私たちがキリストに従うのは、〈神の栄光〉をこの世において現すためである。私たちの生活の目的は、自分の利益や栄誉ではなく、神の栄光を現すことである。また、私たちがキリストに従うのは、人々に仕え、〈人々のために生活し〉ていくためである。逆説的であるが、人ではなくキリストに従うとき、真実に人々のために生きることができる。キリストに従うとき、神の栄光を現し、人に仕えて生きることができるのである。
キリストに従う者として、現実の生活において大切なことは、〈神からゆだねられている一切の財産、時間、才能等を忠実に管理〉することである。財産も時間も才能も神のものであり、私たちはそれらを忠実に管理し、神のために活用しなければならない。(マタイ25:14-30)。
3. キリストに似る
キリスト者は、その日常生活においてキリストを現していく(第二コリント2:14-17)。そのためにもキリスト者は、〈信仰によってその人格をキリストの徳の高さにまで到達させられる光栄にあずかってい〉るのである。使徒パウロは、次のように述べている。「私たちがみな、信仰の一致と神の御子に関する知識の一致とに達し、完全におとなになって、キリストの満ち満ちた身たけまで達するためです」(エペソ4:13)。

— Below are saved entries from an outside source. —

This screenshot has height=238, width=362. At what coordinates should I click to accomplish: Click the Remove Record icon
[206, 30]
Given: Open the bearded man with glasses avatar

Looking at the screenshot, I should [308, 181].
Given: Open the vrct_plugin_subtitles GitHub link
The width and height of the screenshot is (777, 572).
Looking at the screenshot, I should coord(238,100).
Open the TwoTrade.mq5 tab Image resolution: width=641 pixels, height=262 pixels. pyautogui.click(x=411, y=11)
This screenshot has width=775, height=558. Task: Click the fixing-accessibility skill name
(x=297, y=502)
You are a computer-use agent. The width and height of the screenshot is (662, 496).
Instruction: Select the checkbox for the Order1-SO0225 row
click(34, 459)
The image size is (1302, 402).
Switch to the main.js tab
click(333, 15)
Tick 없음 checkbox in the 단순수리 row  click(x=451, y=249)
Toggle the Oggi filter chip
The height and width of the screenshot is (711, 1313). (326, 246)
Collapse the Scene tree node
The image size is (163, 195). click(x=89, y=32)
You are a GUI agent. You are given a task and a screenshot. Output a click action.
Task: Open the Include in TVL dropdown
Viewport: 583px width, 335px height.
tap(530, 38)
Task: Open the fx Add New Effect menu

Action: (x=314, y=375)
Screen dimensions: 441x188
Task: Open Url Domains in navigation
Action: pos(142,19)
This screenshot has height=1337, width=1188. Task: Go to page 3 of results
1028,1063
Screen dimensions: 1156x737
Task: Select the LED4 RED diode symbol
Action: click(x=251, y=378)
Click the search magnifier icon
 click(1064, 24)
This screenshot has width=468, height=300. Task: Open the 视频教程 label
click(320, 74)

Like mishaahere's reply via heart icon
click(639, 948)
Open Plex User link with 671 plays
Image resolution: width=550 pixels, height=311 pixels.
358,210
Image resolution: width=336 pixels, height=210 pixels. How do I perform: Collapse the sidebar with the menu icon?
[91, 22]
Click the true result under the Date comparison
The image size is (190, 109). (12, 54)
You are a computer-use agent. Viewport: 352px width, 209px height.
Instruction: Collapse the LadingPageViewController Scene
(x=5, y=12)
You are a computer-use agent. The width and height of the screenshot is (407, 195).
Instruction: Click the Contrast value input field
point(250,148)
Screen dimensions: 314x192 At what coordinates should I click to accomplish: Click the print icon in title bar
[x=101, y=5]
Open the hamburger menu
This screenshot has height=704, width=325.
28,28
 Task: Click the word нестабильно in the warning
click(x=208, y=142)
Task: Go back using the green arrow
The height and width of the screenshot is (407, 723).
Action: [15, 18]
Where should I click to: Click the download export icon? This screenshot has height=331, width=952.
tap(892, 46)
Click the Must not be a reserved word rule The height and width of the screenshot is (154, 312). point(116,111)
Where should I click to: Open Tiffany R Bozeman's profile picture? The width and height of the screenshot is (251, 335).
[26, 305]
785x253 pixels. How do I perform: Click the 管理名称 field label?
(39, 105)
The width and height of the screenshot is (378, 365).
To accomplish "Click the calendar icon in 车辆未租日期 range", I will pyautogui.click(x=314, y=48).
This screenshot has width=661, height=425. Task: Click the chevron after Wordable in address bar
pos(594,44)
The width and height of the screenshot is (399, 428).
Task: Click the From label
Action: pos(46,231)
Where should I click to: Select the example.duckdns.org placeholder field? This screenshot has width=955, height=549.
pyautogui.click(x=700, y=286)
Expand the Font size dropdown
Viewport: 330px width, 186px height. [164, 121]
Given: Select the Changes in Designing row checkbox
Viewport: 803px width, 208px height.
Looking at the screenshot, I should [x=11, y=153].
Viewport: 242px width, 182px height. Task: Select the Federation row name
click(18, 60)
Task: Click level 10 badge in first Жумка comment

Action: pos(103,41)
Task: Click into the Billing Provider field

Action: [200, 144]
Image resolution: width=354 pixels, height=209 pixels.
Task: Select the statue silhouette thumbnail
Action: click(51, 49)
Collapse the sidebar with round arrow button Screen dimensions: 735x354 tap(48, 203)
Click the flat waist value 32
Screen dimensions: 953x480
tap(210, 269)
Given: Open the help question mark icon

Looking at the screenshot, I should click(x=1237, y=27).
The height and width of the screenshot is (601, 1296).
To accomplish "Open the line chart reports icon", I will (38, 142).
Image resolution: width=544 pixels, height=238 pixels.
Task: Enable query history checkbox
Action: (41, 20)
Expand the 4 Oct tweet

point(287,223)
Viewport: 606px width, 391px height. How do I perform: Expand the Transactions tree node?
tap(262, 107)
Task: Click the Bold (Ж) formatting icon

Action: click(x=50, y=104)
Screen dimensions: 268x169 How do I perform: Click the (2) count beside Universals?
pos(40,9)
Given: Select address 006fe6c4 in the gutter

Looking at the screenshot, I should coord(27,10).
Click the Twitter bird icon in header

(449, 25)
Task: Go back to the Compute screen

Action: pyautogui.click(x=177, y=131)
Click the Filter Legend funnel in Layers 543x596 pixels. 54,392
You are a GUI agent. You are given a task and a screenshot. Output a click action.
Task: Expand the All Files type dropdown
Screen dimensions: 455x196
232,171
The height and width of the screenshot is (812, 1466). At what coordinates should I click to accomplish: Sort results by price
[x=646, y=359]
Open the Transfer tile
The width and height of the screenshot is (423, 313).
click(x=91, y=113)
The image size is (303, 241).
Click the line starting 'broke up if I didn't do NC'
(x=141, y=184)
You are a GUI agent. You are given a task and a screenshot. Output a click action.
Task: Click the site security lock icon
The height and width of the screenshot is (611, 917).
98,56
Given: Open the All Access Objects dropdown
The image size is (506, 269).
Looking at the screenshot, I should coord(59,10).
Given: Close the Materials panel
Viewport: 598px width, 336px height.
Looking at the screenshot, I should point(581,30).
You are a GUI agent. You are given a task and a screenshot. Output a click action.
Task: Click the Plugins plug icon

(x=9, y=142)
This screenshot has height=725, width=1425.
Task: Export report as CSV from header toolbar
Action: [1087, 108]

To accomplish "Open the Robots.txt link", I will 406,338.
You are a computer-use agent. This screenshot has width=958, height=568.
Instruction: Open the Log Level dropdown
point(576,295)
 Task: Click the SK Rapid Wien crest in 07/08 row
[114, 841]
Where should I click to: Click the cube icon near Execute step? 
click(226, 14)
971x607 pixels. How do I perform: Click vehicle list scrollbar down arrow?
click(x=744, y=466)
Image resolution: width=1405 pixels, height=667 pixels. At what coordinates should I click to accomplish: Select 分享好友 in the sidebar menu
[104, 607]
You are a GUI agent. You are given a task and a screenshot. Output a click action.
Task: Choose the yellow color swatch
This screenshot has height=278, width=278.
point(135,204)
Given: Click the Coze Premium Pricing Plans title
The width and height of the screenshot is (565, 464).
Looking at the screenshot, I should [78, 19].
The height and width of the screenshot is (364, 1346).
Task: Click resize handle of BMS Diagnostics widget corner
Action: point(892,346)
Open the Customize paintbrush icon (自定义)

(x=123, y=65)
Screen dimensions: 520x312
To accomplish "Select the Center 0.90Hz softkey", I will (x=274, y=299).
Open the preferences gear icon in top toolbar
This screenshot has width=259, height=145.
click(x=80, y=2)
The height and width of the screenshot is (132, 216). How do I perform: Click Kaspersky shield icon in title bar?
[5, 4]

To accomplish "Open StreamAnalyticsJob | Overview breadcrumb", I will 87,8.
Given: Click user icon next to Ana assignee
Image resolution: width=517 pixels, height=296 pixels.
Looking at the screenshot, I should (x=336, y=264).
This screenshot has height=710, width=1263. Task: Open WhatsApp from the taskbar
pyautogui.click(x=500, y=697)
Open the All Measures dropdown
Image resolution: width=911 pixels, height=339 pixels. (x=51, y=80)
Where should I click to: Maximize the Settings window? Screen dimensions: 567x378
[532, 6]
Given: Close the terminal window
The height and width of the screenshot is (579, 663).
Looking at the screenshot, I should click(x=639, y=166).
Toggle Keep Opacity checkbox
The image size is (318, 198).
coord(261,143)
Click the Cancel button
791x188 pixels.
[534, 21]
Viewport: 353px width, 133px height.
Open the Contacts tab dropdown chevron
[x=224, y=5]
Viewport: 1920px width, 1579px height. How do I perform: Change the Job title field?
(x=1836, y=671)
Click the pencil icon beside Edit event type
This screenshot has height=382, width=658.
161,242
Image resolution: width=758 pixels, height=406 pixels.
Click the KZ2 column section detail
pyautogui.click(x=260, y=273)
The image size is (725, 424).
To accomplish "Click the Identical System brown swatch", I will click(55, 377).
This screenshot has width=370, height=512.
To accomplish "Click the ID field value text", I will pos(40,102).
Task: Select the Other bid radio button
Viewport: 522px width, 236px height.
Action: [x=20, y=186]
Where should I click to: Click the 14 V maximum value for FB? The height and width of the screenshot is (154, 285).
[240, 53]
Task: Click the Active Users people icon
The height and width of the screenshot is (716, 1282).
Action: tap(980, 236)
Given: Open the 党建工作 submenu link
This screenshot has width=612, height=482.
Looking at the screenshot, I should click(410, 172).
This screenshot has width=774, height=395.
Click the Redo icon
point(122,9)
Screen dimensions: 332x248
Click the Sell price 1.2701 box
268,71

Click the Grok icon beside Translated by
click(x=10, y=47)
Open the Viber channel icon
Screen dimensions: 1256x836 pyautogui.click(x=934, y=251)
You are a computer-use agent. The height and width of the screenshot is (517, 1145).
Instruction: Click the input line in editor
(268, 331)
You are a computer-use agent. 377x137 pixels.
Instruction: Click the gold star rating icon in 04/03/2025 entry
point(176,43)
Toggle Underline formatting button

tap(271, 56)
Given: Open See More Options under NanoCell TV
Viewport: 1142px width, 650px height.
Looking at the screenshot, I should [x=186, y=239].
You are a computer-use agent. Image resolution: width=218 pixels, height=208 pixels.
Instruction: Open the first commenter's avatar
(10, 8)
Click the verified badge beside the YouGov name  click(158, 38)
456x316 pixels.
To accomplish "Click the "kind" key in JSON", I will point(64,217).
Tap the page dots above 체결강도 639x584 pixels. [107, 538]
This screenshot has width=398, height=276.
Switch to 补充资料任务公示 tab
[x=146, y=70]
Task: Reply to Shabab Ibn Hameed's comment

キリストに似た者となることがキリスト者にとって最も本質的なことであるが、それは次の二つによる。第一は〈信仰によって〉行われることである。また、それは神が聖霊によって行われることであって、人間の力や努力でできることではない。人間は弱い存在であって、自らの力でその人格をキリストの徳の高さにまで到達させることはできない。しかし、キリストが内住され、聖霊の力によるとき、自ら到達することができるのである。第二は教会において行われることである。キリストに似た者とされることは、個人の倫理としてではなく、教会の交わりの中で実現するのである(エペソ4:15、16)。この教会的意味を見落としてはならない。
生活は人である、と言うことができる。人によって生活は決まってくるからである。そのゆえに、私たちキリスト者は、どのように生活するかを考える前に、どのようにキリストに似た者となるかを考えなければならない。私たちがキリストに似た者となるとき、私たちの生活もキリストにふさわしいものとなり神の栄光を現すことができる。